Updated relevance ranking doc for upgrade scenario

HeidiSteen · HeidiSteen · commit ef41c8f36944 · 2022-06-22T11:52:56.000-07:00
diff --git a/articles/search/index-ranking-similarity.md b/articles/search/index-ranking-similarity.md
@@ -1,36 +1,57 @@
 ---
-title: Configure the similarity algorithm
+title: Configure BM25 similarity algorithm
 titleSuffix: Azure Cognitive Search
-description: Learn how to enable BM25 on older search services, and how BM25 parameters can be modified to better accommodate the content of your indexes.
+description: Enable Okapi BM25 ranking to upgrade the search ranking and relevance behavior on older Azure Search services.
 
-author: nitinme
-ms.author: nitinme
+author: HeidiSteen
+ms.author: heidist
 ms.service: cognitive-search
-ms.topic: conceptual
-ms.date: 03/12/2021
+ms.topic: how-to
+ms.date: 06/22/2022
 ---
 
 # Configure the similarity ranking algorithm in Azure Cognitive Search
 
-Azure Cognitive Search supports two similarity ranking algorithms:
+Depending on the age of your search service, Azure Cognitive Search supports two [similarity ranking algorithms](index-similarity-and-scoring.md) for scoring relevance on full text search results:
 
-+ A *classic similarity* algorithm, used by all search services up until July 15, 2020.

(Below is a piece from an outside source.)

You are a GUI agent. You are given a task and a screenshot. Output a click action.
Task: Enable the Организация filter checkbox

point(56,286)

-+ An implementation of the *Okapi BM25* algorithm, used in all search services created after July 15.
++ An *Okapi BM25* algorithm, used in all search services created after July 15, 2020
++ A *classic similarity* algorithm, used by all search services created before July 15, 2020
 
-BM25 ranking is the new default because it tends to produce search rankings that align better with user expectations. It comes with [parameters](#set-bm25-parameters) for tuning results based on factors such as document size. 

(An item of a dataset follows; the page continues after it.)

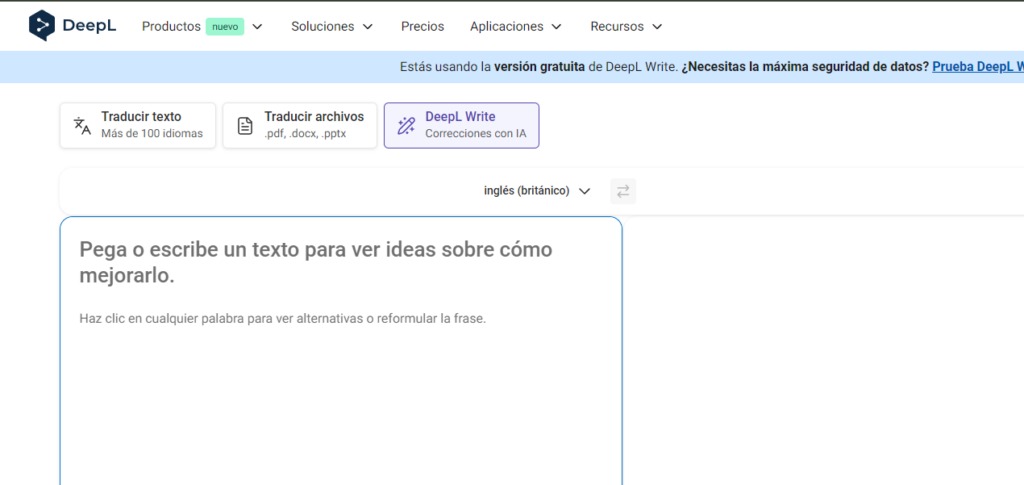The width and height of the screenshot is (1024, 485).
Task: Click into the text input area
Action: coord(340,400)
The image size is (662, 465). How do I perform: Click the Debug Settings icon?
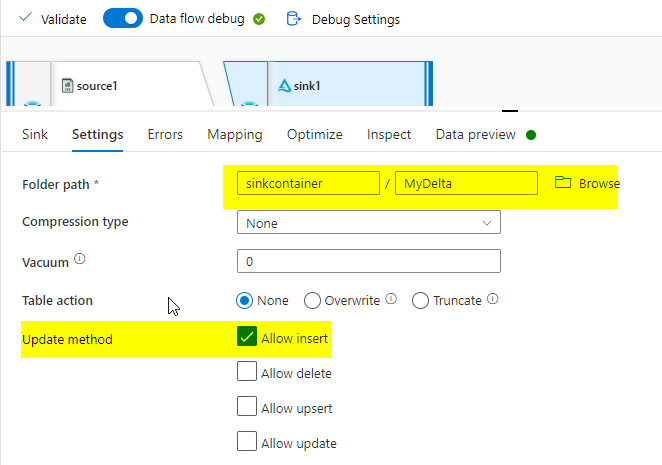[294, 19]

+BM25 ranking is the default because it tends to produce search rankings that align better with user expectations. It includes [parameters](#set-bm25-parameters) for tuning results based on factors such as document size. 
 
-For new services created after July 15, 2020, BM25 is used automatically and is the sole similarity algorithm. If you try to set similarity to ClassicSimilarity on a new service, an HTTP 400 error will be returned because that algorithm is not supported by the service.
+For search services created after July 2020, BM25 is the sole similarity algorithm. If you try to set similarity to ClassicSimilarity on a new service, an HTTP 400 error will be returned because that algorithm is not supported by the service.
 
-For older services created before July 15, 2020, classic similarity remains the default algorithm. Older services can upgrade to BM25 on a per-index basis, as explained below. If you are switching from classic to BM25, you can expect to see some differences how search results are ordered.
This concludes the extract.